Screen Shot 2014-06-17 at 11.45.09 AM

Could you describe what a normal day of work looks like for you?

Well do you know that famous quote from Marc Anthony “If you do what you love, you’ll never work a day in your life.” I think that is actually really true. It doesn’t mean that you don’t get tired or upset, but it’s an incredible experience spending every single day with an amazing, committed team. That  is already a great achievement. This is one of the things I care most about our startup.

What do you think is the most intimidating thing for first-time developers (or new designers) who want to get started? How do you think they can overcome this?

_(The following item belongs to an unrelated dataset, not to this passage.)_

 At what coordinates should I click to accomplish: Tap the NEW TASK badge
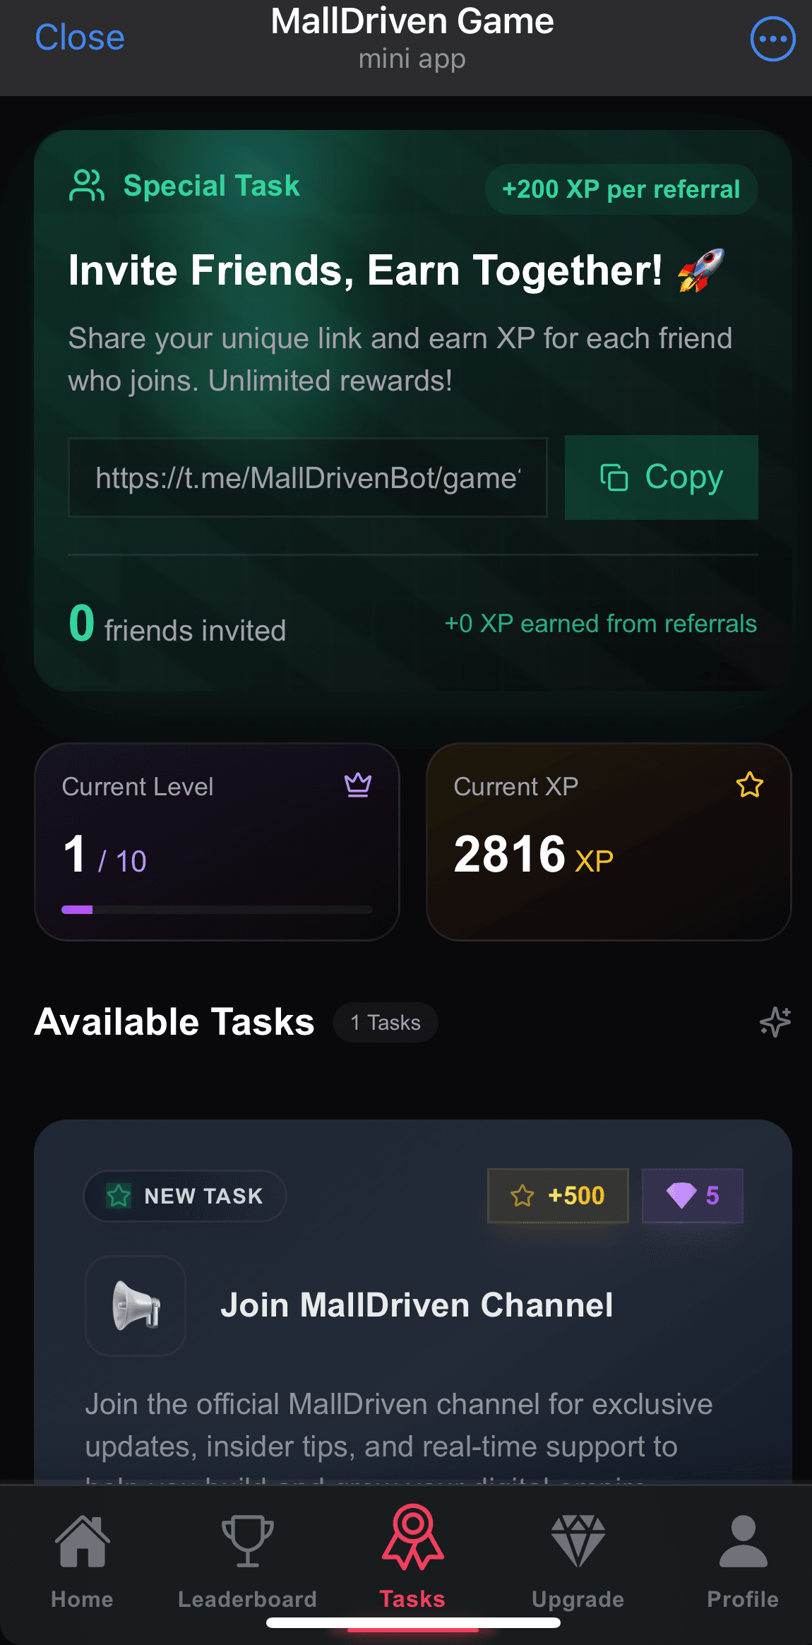point(185,1196)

Well, it’s not the language, the libraries or the complexity of technologies that scare them. Things tend to get confusing and put you in the “I’m never sure I’m doing this well” when it’s about coding conventions, methodologies and tools that you should use. There are so many posts, literature and threads about these topics all over the web that can really intimidate first time developers, and the only way to overcome this is by experimenting, that’s where you’ll find most all the answers. It’s a learning by doing thing, you can’t rely on a book to tell you what will best fit your needs, and it changes from person to person and from project to project.

Do you have any thoughts on what the future of digital design is?

I definitely see software development and design becoming much more visual in the future, just like the desktop publishing revolution decades ago. A lot of “Photoshops for mobile/web interfaces” are rising, and the same thing is happening in the development industry. The way CMS systems such as WordPress reduced the barrier to entry into placing stuff on the web empowering content creators to publish material without much technical work and we believe this is about to happen again in the web development. And this is where we step into the game. It’s an ambitious vision that we are fully committed to.